How to include a theory covariance matrix in a fit

This section details how to include scale variation covariance matrices (covmats) in a PDF fit.

First, decide which theory covmat you want

Choose the desired point-prescription listed here.
Each prescription comes with a point_prescription flag to include in the runcard, one of [“3 point”, “5 point”, “5bar point”, “7 point”, “9 point”]

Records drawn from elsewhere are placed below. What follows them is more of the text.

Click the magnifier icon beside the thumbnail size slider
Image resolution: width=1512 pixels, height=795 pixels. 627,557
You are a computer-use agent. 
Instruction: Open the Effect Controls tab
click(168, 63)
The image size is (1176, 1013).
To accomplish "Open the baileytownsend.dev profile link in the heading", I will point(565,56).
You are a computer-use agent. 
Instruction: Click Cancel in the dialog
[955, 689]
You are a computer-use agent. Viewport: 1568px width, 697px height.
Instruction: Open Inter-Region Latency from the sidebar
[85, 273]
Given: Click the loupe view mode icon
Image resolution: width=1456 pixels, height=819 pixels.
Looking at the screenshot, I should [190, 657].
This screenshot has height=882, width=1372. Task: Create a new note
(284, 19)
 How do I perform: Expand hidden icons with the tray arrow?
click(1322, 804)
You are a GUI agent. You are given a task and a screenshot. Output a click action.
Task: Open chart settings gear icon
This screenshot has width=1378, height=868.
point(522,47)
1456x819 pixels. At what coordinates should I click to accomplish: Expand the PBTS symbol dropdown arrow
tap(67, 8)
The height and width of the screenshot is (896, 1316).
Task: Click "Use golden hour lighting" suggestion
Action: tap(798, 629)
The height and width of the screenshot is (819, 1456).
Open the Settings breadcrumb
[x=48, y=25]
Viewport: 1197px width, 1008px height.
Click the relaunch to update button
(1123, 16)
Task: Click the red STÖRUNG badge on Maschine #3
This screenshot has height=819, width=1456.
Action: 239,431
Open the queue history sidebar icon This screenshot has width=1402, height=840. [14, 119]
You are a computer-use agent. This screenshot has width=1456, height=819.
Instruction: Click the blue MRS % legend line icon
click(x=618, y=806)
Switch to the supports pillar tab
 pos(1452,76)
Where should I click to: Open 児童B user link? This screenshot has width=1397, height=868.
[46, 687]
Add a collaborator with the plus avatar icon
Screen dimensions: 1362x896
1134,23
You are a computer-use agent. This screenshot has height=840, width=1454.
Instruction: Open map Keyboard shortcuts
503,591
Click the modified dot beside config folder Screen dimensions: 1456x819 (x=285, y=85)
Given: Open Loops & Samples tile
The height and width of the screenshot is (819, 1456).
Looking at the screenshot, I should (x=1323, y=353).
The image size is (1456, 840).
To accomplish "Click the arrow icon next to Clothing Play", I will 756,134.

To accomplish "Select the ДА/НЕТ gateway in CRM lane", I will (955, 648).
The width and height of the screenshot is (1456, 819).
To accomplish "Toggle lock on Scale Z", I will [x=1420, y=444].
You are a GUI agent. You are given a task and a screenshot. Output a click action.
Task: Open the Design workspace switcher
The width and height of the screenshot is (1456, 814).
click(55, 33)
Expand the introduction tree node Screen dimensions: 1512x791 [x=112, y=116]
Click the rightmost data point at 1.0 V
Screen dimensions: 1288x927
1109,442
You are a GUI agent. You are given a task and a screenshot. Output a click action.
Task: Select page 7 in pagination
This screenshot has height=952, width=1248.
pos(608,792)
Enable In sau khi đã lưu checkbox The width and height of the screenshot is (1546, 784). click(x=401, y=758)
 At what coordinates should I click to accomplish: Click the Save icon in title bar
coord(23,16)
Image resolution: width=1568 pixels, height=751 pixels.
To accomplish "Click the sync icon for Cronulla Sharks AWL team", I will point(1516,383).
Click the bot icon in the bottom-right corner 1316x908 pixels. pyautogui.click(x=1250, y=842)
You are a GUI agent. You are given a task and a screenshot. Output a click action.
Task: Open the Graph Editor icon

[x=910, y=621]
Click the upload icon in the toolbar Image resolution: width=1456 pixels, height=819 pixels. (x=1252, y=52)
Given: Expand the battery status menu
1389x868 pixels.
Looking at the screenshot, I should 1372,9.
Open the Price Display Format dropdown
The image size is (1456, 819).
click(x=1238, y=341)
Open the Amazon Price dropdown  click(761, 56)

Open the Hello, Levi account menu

Next, add necessary flags to the runcard

Remember to list the required datasets using dataset_inputs (see Data specification).
Add theorycovmatconfig to the runcard. An example is in the following code snippet:

############################################################
theory:
  theoryid: 163        # database id

theorycovmatconfig:
  point_prescription: "3 point"
  theoryids:
    from_: scale_variation_theories
  pdf: NNPDF31_nlo_as_0118
  use_thcovmat_in_fitting: true
  use_thcovmat_in_sampling: true

############################################################

pdf is the PDF used to generate the scale varied predictions which construct the theory covmat. Choose something close to the PDF you are trying to fit, such as a previous iteration if available.
theoryids are necessary for the construction of the theory covmat. To avoid user error in entering them in the correct configuration and order, this is handled by the produce_scale_variation_theories action in config, using the information in the scalevariations module.
The flags use_thcovmat_in_fitting and use_thcovmat_in_sampling specify where to use the theory covmat in the code. There are two possible places: the fitting (i.e. \(\chi^2\) minimiser) and the sampling (i.e. pseudodata generation). The default is True for both.

Warning

Changing either of these to False will affect the fit outcome and should be avoided unless you know what you are doing.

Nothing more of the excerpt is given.